Exercise brief: Output the records that follow exactly as they are written.

Supplied material:
* * *
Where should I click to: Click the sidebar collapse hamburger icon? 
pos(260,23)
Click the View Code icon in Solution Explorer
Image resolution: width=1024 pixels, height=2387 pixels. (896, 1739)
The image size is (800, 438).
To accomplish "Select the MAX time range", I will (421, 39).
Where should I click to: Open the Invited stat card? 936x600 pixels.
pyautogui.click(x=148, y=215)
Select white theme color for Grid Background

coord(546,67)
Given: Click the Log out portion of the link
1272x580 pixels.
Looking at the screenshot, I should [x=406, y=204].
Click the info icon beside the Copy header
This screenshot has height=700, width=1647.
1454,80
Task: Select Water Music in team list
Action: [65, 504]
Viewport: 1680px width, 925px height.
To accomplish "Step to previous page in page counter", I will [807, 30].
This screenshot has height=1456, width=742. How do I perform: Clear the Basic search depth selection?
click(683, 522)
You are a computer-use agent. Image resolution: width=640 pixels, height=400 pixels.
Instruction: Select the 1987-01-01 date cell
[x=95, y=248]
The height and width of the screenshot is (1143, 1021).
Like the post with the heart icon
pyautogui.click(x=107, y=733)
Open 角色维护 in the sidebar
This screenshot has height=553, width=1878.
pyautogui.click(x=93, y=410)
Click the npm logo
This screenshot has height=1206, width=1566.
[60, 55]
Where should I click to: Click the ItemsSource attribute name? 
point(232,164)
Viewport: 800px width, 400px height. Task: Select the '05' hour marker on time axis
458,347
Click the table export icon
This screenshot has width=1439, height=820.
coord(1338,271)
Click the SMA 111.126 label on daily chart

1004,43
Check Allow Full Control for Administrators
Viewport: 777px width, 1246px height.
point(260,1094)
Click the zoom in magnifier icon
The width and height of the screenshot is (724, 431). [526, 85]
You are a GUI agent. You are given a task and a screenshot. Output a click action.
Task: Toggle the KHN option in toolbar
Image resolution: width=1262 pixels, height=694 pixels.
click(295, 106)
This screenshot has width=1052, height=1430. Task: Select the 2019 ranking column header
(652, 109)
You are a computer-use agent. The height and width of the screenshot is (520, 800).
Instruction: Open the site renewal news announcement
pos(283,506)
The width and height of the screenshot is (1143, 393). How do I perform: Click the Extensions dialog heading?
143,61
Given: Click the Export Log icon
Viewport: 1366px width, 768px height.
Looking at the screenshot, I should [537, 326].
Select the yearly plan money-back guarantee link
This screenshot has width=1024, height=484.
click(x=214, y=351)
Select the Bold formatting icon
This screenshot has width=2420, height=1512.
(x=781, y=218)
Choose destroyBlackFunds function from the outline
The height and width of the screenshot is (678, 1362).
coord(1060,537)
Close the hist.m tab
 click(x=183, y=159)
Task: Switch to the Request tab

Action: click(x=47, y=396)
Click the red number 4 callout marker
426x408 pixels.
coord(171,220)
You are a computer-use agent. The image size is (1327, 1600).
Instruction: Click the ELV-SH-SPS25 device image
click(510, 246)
* * *
Exercise result:
Where should I click to: Click the sidebar collapse hamburger icon? 
pos(260,23)
Click the View Code icon in Solution Explorer
Image resolution: width=1024 pixels, height=2387 pixels. (896, 1739)
The image size is (800, 438).
To accomplish "Select the MAX time range", I will (421, 39).
Where should I click to: Open the Invited stat card? 936x600 pixels.
pyautogui.click(x=148, y=215)
Select white theme color for Grid Background

coord(546,67)
Given: Click the Log out portion of the link
1272x580 pixels.
Looking at the screenshot, I should [x=406, y=204].
Click the info icon beside the Copy header
This screenshot has height=700, width=1647.
1454,80
Task: Select Water Music in team list
Action: [65, 504]
Viewport: 1680px width, 925px height.
To accomplish "Step to previous page in page counter", I will [807, 30].
This screenshot has height=1456, width=742. How do I perform: Clear the Basic search depth selection?
click(683, 522)
You are a computer-use agent. Image resolution: width=640 pixels, height=400 pixels.
Instruction: Select the 1987-01-01 date cell
[x=95, y=248]
The height and width of the screenshot is (1143, 1021).
Like the post with the heart icon
pyautogui.click(x=107, y=733)
Open 角色维护 in the sidebar
This screenshot has height=553, width=1878.
pyautogui.click(x=93, y=410)
Click the npm logo
This screenshot has height=1206, width=1566.
[60, 55]
Where should I click to: Click the ItemsSource attribute name? 
point(232,164)
Viewport: 800px width, 400px height. Task: Select the '05' hour marker on time axis
458,347
Click the table export icon
This screenshot has width=1439, height=820.
coord(1338,271)
Click the SMA 111.126 label on daily chart

1004,43
Check Allow Full Control for Administrators
Viewport: 777px width, 1246px height.
point(260,1094)
Click the zoom in magnifier icon
The width and height of the screenshot is (724, 431). [526, 85]
You are a GUI agent. You are given a task and a screenshot. Output a click action.
Task: Toggle the KHN option in toolbar
Image resolution: width=1262 pixels, height=694 pixels.
click(295, 106)
This screenshot has width=1052, height=1430. Task: Select the 2019 ranking column header
(652, 109)
You are a computer-use agent. The height and width of the screenshot is (520, 800).
Instruction: Open the site renewal news announcement
pos(283,506)
The width and height of the screenshot is (1143, 393). How do I perform: Click the Extensions dialog heading?
143,61
Given: Click the Export Log icon
Viewport: 1366px width, 768px height.
Looking at the screenshot, I should [537, 326].
Select the yearly plan money-back guarantee link
This screenshot has width=1024, height=484.
click(x=214, y=351)
Select the Bold formatting icon
This screenshot has width=2420, height=1512.
(x=781, y=218)
Choose destroyBlackFunds function from the outline
The height and width of the screenshot is (678, 1362).
coord(1060,537)
Close the hist.m tab
 click(x=183, y=159)
Task: Switch to the Request tab

Action: click(x=47, y=396)
Click the red number 4 callout marker
426x408 pixels.
coord(171,220)
You are a computer-use agent. The image size is (1327, 1600).
Instruction: Click the ELV-SH-SPS25 device image
click(510, 246)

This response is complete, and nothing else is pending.